Hay una anécdota que se cuenta en un libro judío sobre dos rabinos algo anteriores a Jesús. Un hombre se acercó al rabino Shammai para decirle que se haría su discípulo si conseguía enseñarle la Torá durante el tiempo en que él aguantara a mantenerse apoyado sobre un solo pie. Shammai lo rechazó enfadado. Entonces aquel hombre acudió al rabino Hillel con la misma propuesta, y éste le respondió: “No le hagas a otro lo que no quieras para ti. Esta es toda la Ley. El resto es solo comentario”.
No se puede encerrar el amor en fórmulas precisas. El amor necesita imaginación y creatividad. Así se entiende la invitación de Jesús: “Trata a los demás como quieres que ellos te traten.” Con esto estaba diciendo que nuestra propia experiencia podrá ser el mejor punto de partida para que imaginemos cómo tenemos que tratar a nuestro prójimo. Amar al otro “como a ti mismo” significa “amarle como deseamos que el otro nos ame.”
Con las diversas versiones de la “regla de oro” que circulaban en el judaísmo, y que la formulaban de manera negativa, se corría el riesgo de reducir el amor a “no hacer daño” al prójimo. Mientras que la formulación de Jesús: “Trata a los demás como quieres que te traten a ti” es positiva y hace ver que el amor no consiste en “no hacer daño”, sino en tratar al otro lo mejor posible.
Debes ponerte en la situación del otro y preguntarte ¿qué querrías para ti? Al responderte, será fácil que empieces a ver con claridad, la forma en la que debes actuar con él.

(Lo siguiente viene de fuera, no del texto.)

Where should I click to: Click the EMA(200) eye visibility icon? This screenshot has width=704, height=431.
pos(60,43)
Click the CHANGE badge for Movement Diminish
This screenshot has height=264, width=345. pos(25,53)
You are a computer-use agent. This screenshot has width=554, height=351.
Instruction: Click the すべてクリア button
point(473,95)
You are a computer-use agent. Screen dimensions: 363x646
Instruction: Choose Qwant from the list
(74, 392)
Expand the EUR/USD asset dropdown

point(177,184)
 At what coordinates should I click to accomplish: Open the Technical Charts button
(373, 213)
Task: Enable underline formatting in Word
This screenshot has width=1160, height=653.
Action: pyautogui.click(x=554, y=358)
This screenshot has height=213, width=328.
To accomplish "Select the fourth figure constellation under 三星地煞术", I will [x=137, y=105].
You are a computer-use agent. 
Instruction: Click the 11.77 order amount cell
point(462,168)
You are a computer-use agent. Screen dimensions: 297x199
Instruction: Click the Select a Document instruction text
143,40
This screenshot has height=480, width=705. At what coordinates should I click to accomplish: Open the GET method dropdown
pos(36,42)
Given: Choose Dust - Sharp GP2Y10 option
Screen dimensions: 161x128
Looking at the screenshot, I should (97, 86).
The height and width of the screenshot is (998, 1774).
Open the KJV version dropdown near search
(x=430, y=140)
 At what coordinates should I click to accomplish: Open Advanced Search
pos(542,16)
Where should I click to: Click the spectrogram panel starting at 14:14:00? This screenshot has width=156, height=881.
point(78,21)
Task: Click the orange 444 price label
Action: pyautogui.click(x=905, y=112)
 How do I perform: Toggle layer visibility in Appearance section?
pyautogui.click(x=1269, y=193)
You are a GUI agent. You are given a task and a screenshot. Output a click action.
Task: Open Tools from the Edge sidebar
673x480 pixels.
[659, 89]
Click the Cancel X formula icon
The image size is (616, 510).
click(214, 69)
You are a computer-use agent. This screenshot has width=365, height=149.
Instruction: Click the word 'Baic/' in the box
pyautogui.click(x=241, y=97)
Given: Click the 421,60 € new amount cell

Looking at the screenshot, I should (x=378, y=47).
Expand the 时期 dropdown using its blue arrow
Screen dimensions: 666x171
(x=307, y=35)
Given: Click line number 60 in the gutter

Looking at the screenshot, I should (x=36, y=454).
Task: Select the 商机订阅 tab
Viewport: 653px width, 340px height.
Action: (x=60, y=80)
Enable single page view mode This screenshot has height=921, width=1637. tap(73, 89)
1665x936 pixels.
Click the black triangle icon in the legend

Jesús quiso demostrar el carácter ilimitado del amor, con dichos tan inspiradores como los que encontramos en Lc 6,29, en donde se lee: “Si alguien te pega en una mejilla, ofrécele también la otra; y si alguien te quita la capa, déjale que se lleve también tu camisa.” Y este otro que se encuentra en Lc 14,13-14: “Cuando tú des un banquete, invita a los pobres, los inválidos, los cojos y los ciegos y serás feliz. Pues ellos no te pueden pagar.”
Si lo que deseamos para nosotros se convierte en criterio y regla de nuestro comportamiento hacia los demás, ya no habrá excusa ni escapatoria alguna. Y puesto que para nosotros siempre queremos lo mejor, la “regla de oro” nos pone a buscar el bien de los demás, sin restricciones de ninguna clase. Esto es a lo que podemos llamar entregarnos a los demás en servicio de amor.
En el “mundo nuevo” que anuncia Jesús, ésa, ha de ser nuestra actitud básica: disponibilidad, servicio y atención a la necesidad de nuestro prójimo. No hay normas concretas. Amar al prójimo es hacer por él, en cualquier situación de necesidad, todo lo que podamos.
En la parábola del buen samaritano, que se encuentra en Lc 10,25-37 Jesús describe la actuación de aquel hombre que, conmovido, se acerca al herido al lado del camino, y como dice en los versos 34 y 35, hace por él cuanto puede: “desinfecta sus heridas con vino, las cura con aceite, lo venda, lo monta sobre su propia cabalgadura, lo lleva a una posada, cuida de él y está dispuesto a pagar cuanto haga falta.”
Jesús piensa en unas relaciones nuevas, regidas no por el interés propio o la utilización de los demás, sino por el servicio al necesitado, al que sufre.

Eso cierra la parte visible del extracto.